Outra borboleta “zebrada” é a zebrinha, Arawacus meliboeus (Lycaenidae). Por fim, encerrando nosso passeio pelo mundo dos insetos com nomes de equinos, também é nomeado em alusão às zebras o soldadinho Membracis foliatafasciata (Hemiptera: Membracidae), a zebrinha-do-cacaueiro [3].
Referências
[1] Da-Silva, E.R. 2018. Flores com nome de bicho, bichos com nome de flor. In: Coelho, L.B.N. & Da-Silva, E.R. (ed.). II Mostra de Biologia Cultural – O Canto em Flor. A Bruxa 2 (n. especial 2): 50-51.
[2] https://ec.europa.eu/translation/portuguese/magazine/documents/folha66_separata1_pt.pdf. 2021
[3] Buzzi, Z.J. 2009. Nomes populares de insetos e ácaros do Brasil. Curitiba: Editora UFPR, 630 p.

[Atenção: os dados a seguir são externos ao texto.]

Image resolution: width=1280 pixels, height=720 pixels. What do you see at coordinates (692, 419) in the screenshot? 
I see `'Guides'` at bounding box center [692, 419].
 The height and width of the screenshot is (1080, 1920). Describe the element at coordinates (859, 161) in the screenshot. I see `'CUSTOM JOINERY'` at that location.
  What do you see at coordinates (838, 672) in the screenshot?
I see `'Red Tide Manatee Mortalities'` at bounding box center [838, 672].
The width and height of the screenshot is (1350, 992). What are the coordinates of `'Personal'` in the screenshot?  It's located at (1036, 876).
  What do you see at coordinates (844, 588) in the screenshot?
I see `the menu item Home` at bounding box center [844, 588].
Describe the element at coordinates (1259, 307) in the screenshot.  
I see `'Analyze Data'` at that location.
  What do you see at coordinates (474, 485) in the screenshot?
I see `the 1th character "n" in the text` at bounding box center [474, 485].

[4] https://faunanews.com.br/2021/08/25/ybambe-ybambe-wakanda-tambem-e-aqui/
[5] Papavero, N. 2017. Nomes populares conferidos à Panthera onca (Linnaeus, 1758) (Mammalia, Carnivora, Felidae) no Brasil. Arquivos de Zoologia 48(2): 37-93.
[6] https://www.youtube.com/watch?v=rmU1jgnitO4&list=PLVk9Yf7CmhR0atKoXPcoJd9iZ_dqzolTa&index=1
[7] https://faunanews.com.br/2022/02/16/o-cavalo-do-cao-que-tentou-capturar-o-homem-aranha/
[8] Cascudo, L.C. 2012. Dicionário do folclore brasileiro. 12ª edição. São Paulo: Global Editora, 756 p.